* begin *

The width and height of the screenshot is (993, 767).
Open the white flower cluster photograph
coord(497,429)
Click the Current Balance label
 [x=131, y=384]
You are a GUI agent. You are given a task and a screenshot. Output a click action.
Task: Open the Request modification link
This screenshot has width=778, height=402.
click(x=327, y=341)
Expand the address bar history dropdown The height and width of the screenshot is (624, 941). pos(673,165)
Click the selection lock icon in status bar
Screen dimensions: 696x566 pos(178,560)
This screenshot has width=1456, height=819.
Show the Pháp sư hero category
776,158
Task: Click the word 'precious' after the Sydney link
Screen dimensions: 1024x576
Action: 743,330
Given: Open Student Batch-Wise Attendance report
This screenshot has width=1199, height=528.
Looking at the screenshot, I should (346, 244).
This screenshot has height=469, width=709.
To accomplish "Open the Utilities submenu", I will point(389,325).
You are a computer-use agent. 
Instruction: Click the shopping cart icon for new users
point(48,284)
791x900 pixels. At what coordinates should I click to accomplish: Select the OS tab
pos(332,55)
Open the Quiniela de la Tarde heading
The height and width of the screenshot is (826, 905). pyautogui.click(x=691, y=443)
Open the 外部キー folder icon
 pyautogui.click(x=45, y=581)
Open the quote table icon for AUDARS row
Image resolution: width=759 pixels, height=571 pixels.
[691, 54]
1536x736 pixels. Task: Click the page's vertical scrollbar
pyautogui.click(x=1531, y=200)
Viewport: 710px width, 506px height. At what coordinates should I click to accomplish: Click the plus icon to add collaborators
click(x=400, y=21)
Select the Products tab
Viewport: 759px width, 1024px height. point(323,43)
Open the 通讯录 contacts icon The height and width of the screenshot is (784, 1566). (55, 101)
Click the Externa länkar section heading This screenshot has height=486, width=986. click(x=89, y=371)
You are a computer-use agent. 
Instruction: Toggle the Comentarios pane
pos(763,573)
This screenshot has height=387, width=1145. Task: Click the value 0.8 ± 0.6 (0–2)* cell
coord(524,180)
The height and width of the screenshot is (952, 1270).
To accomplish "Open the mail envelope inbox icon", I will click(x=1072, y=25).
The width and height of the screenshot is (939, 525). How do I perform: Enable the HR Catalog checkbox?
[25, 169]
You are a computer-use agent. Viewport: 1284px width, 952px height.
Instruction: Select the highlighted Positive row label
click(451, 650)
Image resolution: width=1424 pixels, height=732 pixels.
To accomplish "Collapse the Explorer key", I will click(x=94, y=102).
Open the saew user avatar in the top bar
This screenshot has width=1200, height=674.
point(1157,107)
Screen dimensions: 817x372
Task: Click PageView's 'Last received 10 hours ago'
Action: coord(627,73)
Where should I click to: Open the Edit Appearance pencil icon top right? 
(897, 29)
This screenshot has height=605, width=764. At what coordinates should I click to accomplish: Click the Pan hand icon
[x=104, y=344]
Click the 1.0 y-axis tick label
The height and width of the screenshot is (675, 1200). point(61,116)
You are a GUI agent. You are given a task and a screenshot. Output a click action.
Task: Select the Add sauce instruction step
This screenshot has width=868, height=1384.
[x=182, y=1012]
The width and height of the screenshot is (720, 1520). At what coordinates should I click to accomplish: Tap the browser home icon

* end *

Copy all of the records above line for line, with no changes at all.

Response to the task:
The width and height of the screenshot is (993, 767).
Open the white flower cluster photograph
coord(497,429)
Click the Current Balance label
 [x=131, y=384]
You are a GUI agent. You are given a task and a screenshot. Output a click action.
Task: Open the Request modification link
This screenshot has width=778, height=402.
click(x=327, y=341)
Expand the address bar history dropdown The height and width of the screenshot is (624, 941). pos(673,165)
Click the selection lock icon in status bar
Screen dimensions: 696x566 pos(178,560)
This screenshot has width=1456, height=819.
Show the Pháp sư hero category
776,158
Task: Click the word 'precious' after the Sydney link
Screen dimensions: 1024x576
Action: 743,330
Given: Open Student Batch-Wise Attendance report
This screenshot has width=1199, height=528.
Looking at the screenshot, I should (346, 244).
This screenshot has height=469, width=709.
To accomplish "Open the Utilities submenu", I will point(389,325).
You are a computer-use agent. 
Instruction: Click the shopping cart icon for new users
point(48,284)
791x900 pixels. At what coordinates should I click to accomplish: Select the OS tab
pos(332,55)
Open the Quiniela de la Tarde heading
The height and width of the screenshot is (826, 905). pyautogui.click(x=691, y=443)
Open the 外部キー folder icon
 pyautogui.click(x=45, y=581)
Open the quote table icon for AUDARS row
Image resolution: width=759 pixels, height=571 pixels.
[691, 54]
1536x736 pixels. Task: Click the page's vertical scrollbar
pyautogui.click(x=1531, y=200)
Viewport: 710px width, 506px height. At what coordinates should I click to accomplish: Click the plus icon to add collaborators
click(x=400, y=21)
Select the Products tab
Viewport: 759px width, 1024px height. point(323,43)
Open the 通讯录 contacts icon The height and width of the screenshot is (784, 1566). (55, 101)
Click the Externa länkar section heading This screenshot has height=486, width=986. click(x=89, y=371)
You are a computer-use agent. 
Instruction: Toggle the Comentarios pane
pos(763,573)
This screenshot has height=387, width=1145. Task: Click the value 0.8 ± 0.6 (0–2)* cell
coord(524,180)
The height and width of the screenshot is (952, 1270).
To accomplish "Open the mail envelope inbox icon", I will click(x=1072, y=25).
The width and height of the screenshot is (939, 525). How do I perform: Enable the HR Catalog checkbox?
[25, 169]
You are a computer-use agent. Viewport: 1284px width, 952px height.
Instruction: Select the highlighted Positive row label
click(451, 650)
Image resolution: width=1424 pixels, height=732 pixels.
To accomplish "Collapse the Explorer key", I will click(x=94, y=102).
Open the saew user avatar in the top bar
This screenshot has width=1200, height=674.
point(1157,107)
Screen dimensions: 817x372
Task: Click PageView's 'Last received 10 hours ago'
Action: coord(627,73)
Where should I click to: Open the Edit Appearance pencil icon top right? 
(897, 29)
This screenshot has height=605, width=764. At what coordinates should I click to accomplish: Click the Pan hand icon
[x=104, y=344]
Click the 1.0 y-axis tick label
The height and width of the screenshot is (675, 1200). point(61,116)
You are a GUI agent. You are given a task and a screenshot. Output a click action.
Task: Select the Add sauce instruction step
This screenshot has width=868, height=1384.
[x=182, y=1012]
The width and height of the screenshot is (720, 1520). At what coordinates should I click to accomplish: Tap the browser home icon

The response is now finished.